Like Truman, Bush built new bureaucracies to handle new realities, such as an Office/Department of Homeland Security, sought massive defense expenditures, and enunciated grand new national-security doctrines. Truman established containment and his NSC produced the 1950 document NSC-68. Bush initiated preemption and his NSC produced the 2002 National Security Strategy. Hames noted it was Truman, the man from Independence, who claimed a statesman is a politician who has been dead 10 or 15 years.

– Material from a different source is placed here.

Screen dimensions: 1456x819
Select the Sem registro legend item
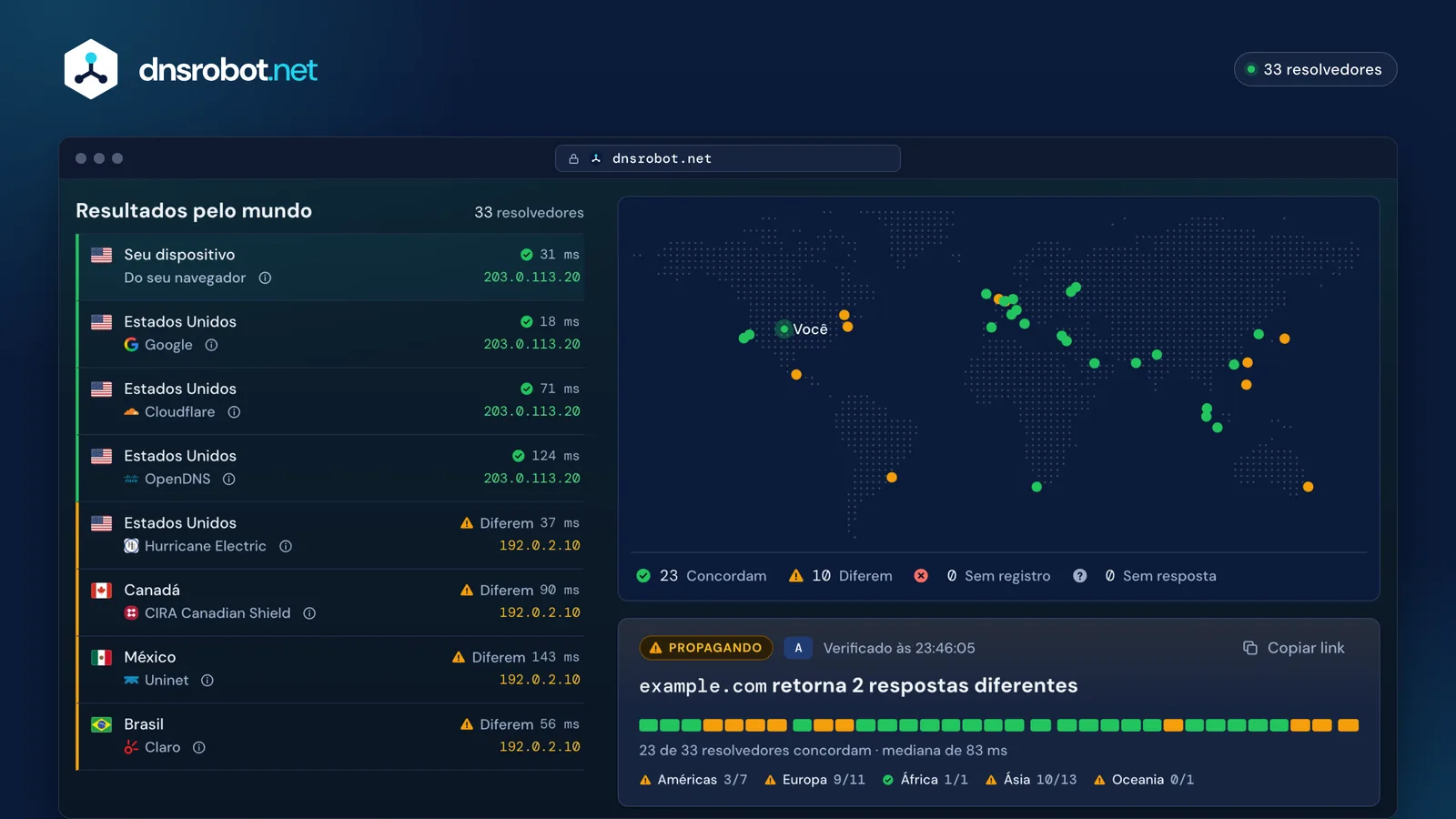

George W. Bush’s long-term strategy for the Middle East is to plant the seeds of a wider democratic revolution—starting in Iraq and Afghanistan—that eventually produces a “democratic peace,” one utterly crucial to taming the region before WMDs are easily available to theocratic regimes. I believe his long-term plan for the Middle East is our only hope in stopping the region from ultimately wreaking havoc on itself, America, and the world—a literal life-or-death proposition. The big question is whether it will work, and whether the costs to get there are worth the price. No one knows—and the public is largely oblivious to the plan, particularly because of that terrible failure of this administration to communicate.
Bush has acknowledged that if he is vindicated in the Middle East, it will not happen while he is president, nor even in his lifetime—like Truman, who died nearly two decades before the fall of the Berlin Wall.
George W. Bush has reconciled himself to the reality that he will leave the White House an unpopular president. Call me sentimental, but I find something admirable, even moving, about the man’s stoic ability to do what he feels is right and to put country, and even the world, above himself. The most unpopular president in modern history?—so be it. He quietly, humbly does nothing to toot his own horn, with no concern for legacy and no team of handlers trying to make him look good.
Like the man from Independence, Missouri, the man from Midland, Texas will be content with no ticker-tape parade, and (likely) with never living to see the fruits of his labor.